What this task involves - Copy out the entries from the line containing "Toggle the Firewall checkbox" through the line containing "This screenshot has height=775, width=1377.", both included, character for character and nothing else.

:::

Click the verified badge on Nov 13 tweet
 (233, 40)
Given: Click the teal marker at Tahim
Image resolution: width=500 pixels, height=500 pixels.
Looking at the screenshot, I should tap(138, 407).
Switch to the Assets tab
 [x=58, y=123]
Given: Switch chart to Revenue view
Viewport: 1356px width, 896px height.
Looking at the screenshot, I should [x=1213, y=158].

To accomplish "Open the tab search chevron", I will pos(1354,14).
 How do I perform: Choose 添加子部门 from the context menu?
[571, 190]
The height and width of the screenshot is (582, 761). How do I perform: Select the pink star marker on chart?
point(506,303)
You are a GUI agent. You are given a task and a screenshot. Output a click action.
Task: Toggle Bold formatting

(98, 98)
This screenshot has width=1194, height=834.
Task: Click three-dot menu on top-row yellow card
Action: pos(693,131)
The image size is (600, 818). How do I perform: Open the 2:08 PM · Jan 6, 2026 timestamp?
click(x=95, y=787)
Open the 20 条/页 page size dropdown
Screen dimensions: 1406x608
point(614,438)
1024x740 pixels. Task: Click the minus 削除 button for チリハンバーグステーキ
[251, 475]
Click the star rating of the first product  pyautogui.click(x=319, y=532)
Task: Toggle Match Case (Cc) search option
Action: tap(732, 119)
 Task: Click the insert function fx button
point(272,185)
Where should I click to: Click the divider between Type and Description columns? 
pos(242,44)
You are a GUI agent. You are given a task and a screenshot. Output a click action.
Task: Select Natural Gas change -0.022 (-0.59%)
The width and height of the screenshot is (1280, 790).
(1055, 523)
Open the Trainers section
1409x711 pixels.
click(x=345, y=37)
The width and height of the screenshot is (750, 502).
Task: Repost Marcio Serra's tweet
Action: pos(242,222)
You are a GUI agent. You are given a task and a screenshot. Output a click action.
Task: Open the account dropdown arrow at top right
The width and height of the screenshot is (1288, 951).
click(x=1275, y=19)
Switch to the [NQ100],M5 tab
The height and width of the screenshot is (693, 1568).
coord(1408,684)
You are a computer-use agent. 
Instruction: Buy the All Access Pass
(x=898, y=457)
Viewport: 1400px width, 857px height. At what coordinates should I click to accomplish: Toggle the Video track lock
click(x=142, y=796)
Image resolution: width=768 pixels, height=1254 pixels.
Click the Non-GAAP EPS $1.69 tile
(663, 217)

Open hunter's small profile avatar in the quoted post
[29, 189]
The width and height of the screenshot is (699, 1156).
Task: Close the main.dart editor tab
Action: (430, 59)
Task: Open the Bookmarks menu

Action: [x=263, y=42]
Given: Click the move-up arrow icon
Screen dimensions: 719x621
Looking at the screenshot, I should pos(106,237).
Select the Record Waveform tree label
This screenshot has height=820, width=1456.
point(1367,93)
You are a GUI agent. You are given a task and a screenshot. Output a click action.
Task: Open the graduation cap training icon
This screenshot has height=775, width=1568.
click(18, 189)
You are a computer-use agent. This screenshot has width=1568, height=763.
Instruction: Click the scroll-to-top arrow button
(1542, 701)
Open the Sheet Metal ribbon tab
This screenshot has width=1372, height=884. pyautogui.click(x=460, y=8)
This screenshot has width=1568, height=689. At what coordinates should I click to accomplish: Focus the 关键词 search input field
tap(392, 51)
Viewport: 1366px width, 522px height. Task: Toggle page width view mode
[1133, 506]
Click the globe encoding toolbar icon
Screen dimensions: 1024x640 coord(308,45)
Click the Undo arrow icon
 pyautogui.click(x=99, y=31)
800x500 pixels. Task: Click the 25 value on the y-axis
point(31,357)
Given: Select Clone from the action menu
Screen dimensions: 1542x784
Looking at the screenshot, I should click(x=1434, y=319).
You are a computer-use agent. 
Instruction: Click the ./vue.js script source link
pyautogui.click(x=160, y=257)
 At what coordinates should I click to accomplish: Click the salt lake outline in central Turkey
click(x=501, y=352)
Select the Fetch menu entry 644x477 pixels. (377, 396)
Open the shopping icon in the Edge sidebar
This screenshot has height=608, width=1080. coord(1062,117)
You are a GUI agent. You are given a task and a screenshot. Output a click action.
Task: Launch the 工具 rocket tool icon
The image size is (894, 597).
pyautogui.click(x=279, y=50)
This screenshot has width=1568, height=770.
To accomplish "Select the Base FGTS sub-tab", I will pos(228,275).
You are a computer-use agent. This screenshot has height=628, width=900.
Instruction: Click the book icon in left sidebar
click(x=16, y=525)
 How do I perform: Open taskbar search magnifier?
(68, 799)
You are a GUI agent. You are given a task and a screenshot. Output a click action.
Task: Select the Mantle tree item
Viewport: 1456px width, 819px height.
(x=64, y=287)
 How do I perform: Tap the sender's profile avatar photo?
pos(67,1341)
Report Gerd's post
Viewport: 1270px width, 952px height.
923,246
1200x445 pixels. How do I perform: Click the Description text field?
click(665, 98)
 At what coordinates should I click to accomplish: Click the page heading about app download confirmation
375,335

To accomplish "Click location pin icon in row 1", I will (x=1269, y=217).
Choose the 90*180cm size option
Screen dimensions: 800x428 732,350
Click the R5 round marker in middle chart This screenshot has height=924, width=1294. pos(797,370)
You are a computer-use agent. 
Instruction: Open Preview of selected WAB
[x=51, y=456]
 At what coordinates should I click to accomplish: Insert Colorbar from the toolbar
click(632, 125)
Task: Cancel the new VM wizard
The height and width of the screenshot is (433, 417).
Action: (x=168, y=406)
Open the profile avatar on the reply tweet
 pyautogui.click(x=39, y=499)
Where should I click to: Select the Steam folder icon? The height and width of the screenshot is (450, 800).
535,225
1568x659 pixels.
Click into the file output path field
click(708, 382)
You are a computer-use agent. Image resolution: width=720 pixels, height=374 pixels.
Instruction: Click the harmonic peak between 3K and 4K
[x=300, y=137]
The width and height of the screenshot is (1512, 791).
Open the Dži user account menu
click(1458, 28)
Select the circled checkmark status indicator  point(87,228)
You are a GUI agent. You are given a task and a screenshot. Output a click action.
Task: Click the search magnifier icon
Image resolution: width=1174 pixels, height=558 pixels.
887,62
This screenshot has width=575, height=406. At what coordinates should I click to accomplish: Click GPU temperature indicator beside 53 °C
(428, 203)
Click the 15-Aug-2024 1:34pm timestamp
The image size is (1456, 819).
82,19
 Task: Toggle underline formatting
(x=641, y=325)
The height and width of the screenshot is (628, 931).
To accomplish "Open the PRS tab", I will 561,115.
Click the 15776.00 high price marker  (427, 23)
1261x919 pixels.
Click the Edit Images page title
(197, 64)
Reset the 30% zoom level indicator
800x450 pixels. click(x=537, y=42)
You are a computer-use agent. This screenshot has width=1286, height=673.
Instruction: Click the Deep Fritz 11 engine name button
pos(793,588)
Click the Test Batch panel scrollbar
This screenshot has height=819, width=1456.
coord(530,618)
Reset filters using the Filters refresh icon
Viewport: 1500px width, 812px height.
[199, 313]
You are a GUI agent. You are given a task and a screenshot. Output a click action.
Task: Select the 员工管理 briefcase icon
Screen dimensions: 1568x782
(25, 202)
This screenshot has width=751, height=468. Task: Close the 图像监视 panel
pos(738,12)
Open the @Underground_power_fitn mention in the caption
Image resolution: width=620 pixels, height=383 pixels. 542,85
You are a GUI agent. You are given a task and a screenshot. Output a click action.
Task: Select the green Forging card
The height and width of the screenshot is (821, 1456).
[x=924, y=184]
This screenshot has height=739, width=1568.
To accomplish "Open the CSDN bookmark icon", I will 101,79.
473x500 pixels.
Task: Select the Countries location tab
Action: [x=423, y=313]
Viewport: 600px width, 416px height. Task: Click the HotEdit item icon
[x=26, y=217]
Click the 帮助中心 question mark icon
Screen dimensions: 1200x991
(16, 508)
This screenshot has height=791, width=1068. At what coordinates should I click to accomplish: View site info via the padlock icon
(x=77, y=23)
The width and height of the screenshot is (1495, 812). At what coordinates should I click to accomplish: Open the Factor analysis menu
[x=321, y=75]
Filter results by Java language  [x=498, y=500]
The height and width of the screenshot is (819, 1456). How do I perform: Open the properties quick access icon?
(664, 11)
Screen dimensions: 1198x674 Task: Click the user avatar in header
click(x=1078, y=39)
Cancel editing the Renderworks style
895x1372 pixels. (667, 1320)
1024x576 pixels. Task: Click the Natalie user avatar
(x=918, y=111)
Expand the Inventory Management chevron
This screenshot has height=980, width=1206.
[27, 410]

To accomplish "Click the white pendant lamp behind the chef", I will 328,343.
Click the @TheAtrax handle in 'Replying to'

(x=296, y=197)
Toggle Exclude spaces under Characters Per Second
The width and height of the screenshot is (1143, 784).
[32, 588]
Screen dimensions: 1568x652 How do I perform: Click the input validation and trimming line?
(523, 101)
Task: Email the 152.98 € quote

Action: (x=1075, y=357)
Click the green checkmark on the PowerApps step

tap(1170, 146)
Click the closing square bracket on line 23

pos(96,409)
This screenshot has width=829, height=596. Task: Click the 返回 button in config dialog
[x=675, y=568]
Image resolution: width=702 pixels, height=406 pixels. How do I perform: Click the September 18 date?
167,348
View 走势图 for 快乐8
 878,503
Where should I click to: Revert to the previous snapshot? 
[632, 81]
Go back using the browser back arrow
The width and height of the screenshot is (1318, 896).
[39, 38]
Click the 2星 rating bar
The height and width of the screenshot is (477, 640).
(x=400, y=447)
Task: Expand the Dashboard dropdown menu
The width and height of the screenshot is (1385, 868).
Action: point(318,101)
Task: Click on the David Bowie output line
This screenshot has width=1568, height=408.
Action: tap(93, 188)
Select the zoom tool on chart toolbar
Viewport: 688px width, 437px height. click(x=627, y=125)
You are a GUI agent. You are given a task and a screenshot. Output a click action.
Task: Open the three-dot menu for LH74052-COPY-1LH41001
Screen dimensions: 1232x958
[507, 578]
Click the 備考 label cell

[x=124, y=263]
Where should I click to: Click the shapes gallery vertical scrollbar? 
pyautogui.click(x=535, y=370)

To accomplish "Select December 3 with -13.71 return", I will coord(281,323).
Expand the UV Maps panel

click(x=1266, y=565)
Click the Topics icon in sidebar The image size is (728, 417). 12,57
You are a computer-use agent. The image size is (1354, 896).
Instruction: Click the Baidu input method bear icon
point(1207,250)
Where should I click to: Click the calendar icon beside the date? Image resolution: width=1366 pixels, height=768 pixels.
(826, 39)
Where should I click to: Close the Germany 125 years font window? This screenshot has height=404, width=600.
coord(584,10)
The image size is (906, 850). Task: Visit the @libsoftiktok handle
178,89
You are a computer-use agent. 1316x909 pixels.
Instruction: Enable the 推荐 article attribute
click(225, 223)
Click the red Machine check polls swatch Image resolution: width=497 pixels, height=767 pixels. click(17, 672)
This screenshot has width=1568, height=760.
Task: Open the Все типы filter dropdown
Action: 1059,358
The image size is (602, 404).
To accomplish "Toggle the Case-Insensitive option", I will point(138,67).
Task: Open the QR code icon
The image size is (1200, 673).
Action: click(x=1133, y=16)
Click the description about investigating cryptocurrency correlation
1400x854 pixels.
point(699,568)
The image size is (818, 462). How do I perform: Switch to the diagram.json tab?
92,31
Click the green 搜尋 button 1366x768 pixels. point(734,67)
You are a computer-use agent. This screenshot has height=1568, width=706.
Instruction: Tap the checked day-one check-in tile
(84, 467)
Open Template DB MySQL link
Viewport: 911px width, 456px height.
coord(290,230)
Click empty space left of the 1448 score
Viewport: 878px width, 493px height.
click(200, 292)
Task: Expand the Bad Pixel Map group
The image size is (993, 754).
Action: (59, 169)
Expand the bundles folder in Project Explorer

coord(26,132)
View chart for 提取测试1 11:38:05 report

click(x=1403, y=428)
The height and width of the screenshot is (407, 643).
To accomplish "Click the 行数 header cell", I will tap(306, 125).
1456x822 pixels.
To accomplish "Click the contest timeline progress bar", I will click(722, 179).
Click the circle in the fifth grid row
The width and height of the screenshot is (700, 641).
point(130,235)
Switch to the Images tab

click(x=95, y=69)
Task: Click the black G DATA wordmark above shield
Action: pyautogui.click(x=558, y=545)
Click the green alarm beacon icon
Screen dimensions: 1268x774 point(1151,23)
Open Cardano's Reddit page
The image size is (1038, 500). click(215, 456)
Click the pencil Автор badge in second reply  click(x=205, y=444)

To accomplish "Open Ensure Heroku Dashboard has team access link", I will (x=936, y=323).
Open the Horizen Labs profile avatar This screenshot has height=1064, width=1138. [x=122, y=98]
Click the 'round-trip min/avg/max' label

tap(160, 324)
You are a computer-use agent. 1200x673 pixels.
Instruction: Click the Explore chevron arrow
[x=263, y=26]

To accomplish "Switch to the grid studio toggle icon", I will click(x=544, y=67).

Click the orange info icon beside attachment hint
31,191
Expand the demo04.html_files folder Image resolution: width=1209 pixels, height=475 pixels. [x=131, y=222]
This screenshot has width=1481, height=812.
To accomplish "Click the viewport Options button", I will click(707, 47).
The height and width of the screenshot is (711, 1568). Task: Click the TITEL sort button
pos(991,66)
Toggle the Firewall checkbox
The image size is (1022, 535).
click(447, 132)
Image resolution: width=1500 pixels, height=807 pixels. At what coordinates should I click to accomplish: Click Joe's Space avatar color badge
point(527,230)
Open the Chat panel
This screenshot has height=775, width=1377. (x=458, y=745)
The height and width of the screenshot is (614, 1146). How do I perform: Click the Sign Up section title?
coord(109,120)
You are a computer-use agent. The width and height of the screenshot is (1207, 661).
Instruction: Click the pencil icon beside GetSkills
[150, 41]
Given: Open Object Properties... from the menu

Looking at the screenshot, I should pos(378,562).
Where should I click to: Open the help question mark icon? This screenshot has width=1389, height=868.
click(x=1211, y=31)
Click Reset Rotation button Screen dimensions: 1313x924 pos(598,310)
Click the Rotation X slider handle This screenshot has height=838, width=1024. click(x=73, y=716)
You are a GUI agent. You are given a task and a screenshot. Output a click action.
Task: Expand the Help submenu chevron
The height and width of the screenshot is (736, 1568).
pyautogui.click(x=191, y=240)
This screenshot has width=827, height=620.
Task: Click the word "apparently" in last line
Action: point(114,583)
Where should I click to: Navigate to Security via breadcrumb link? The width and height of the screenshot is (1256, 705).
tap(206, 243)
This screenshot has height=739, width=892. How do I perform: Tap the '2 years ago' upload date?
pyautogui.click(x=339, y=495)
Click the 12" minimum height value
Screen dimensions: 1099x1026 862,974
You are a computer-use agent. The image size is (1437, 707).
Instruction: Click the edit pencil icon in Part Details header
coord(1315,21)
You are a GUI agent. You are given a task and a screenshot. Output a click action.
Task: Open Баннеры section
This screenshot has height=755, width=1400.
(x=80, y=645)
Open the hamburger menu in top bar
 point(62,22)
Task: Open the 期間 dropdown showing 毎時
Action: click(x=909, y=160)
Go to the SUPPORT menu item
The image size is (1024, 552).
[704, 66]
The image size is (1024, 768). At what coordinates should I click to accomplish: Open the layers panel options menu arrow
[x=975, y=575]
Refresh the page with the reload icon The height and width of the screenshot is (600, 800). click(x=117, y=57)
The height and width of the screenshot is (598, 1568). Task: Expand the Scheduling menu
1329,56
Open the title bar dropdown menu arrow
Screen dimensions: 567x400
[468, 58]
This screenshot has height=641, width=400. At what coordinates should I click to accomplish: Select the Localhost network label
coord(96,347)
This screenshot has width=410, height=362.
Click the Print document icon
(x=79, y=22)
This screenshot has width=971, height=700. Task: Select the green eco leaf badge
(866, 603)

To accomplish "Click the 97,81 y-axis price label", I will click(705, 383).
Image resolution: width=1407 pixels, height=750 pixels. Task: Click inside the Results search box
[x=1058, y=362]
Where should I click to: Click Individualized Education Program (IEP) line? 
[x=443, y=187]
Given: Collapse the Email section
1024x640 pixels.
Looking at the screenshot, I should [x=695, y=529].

:::

Output for this exercise -
Toggle the Firewall checkbox
The image size is (1022, 535).
click(447, 132)
Image resolution: width=1500 pixels, height=807 pixels. At what coordinates should I click to accomplish: Click Joe's Space avatar color badge
point(527,230)
Open the Chat panel
This screenshot has height=775, width=1377. (x=458, y=745)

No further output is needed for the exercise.